I wondered when my teacher would come out of her trance and realize half the class was asleep. Probably just before she retired. That’s what they should give people who can’t sleep—an Astronomy lecture. I let go and began to float, hoping I wouldn’t end up in a puddle of drool upon my return.

  Tuesday came and I decided I needed a day without any Michael work. I deserved one after the racing victory. I passed Michael once, on my way to lunch, and thankfully he wasn’t pinned up against a locker. He flushed and smiled when he saw me and held up a hand. I gave him a serious nod, just to see what he would do. The hand dropped back to his side. He looked perplexed.

  I decided to make an in-home visit after school on Wednesday. Michael and I needed a strategy session and Mom said she’d be working from home Wednesday. That was kind of weird—Mom rarely worked from home, and this was the third time in two weeks—but I’m smart enough not to ask questions when things go my way. I decided not to tell Michael about the strategy session. I didn’t want him cleaning up or chasing family out of the living room.

  On Wednesday afternoon, after hanging out a little after the last bell with Jack and a couple other kids—no sense in getting to Michael’s house before he did—I headed our for Michael’s.

  I did some sightseeing on the way. I decided that some of the neighborhood houses weren’t that bad. There only seemed to be four different styles of house, though: one-level, two-level, smaller one-level, and smaller two-level.

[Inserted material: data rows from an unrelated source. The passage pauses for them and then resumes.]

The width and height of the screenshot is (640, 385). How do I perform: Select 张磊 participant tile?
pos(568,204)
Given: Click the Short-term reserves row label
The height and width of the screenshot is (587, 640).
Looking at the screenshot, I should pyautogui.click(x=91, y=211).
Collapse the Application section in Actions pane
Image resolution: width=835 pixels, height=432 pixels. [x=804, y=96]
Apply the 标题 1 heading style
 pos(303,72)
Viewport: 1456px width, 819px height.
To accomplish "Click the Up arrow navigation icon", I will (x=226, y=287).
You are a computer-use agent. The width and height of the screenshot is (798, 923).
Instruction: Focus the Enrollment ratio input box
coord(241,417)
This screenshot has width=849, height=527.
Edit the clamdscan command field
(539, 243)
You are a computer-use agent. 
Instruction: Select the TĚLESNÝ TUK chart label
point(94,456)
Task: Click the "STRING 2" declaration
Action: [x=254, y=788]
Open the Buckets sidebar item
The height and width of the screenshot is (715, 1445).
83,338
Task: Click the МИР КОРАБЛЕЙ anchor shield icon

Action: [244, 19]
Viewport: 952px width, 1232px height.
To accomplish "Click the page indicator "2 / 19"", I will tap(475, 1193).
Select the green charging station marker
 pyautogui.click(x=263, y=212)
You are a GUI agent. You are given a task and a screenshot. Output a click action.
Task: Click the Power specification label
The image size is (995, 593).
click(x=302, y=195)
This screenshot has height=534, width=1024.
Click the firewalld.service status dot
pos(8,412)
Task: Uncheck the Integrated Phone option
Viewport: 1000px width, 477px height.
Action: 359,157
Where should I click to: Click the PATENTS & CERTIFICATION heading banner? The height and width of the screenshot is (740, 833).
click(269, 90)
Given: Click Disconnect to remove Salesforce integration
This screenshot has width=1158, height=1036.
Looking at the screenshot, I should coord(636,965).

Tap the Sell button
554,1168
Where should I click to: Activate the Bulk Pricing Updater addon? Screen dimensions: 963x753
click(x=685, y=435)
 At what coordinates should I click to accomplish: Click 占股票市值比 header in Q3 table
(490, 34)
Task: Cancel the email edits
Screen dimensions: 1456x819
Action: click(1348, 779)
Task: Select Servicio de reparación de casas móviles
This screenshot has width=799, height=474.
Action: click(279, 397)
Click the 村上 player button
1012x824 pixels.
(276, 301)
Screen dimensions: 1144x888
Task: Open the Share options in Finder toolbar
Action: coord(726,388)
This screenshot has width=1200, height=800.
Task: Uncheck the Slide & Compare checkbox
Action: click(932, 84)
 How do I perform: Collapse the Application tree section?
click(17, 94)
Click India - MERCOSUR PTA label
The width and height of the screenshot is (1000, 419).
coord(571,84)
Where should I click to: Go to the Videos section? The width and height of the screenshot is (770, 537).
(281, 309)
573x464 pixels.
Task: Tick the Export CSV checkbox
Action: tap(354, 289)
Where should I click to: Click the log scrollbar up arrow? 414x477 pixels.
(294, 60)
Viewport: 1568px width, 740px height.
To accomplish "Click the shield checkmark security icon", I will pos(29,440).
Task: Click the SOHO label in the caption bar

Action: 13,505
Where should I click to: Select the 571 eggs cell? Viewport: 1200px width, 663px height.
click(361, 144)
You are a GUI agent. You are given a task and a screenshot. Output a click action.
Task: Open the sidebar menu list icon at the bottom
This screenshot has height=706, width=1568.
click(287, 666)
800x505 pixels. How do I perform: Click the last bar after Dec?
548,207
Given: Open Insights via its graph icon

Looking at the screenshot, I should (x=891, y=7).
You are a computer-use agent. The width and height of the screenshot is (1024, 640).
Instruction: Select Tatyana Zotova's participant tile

  Most of the bricks were a shade I’d call “exhausted pink” and may have been “pre-owned” bricks the developer got on sale. Most looked like they might fall apart if you ran a hard finger over them.

  I know I’ve mentioned a career in law enforcement as well as social work, but pursuing either would probably be a slap in the face to the architectural community. I clearly have a gift. However, both architects and social workers spend a lot of time in school, and I’m just not prepared to do that.

  Even with the pre-owned brick façade, most of the houses weren’t awful. But Michael’s block—there just wasn’t any way around it. They were bad. I wondered if they’d ever looked new. Did everyone in the neighborhood start junking-up their houses at the same time, or did it start with one guy who just didn’t care? Maybe it was a couple families that didn’t care. Then everybody else said, “Well, if they don’t care, we don’t either.”

  Or maybe the guys that built them didn’t care. Maybe they left things half-finished. Or maybe they left all their crap around when they were done. But how come not one person cared about the rusty swing set slowly falling in on itself, or the flock of empty snack bags cartwheeling across the front yard? Or how come one person didn’t say, “You know what? I’m never going to use all these old engine parts. Think I’ll take them to the dump or something.”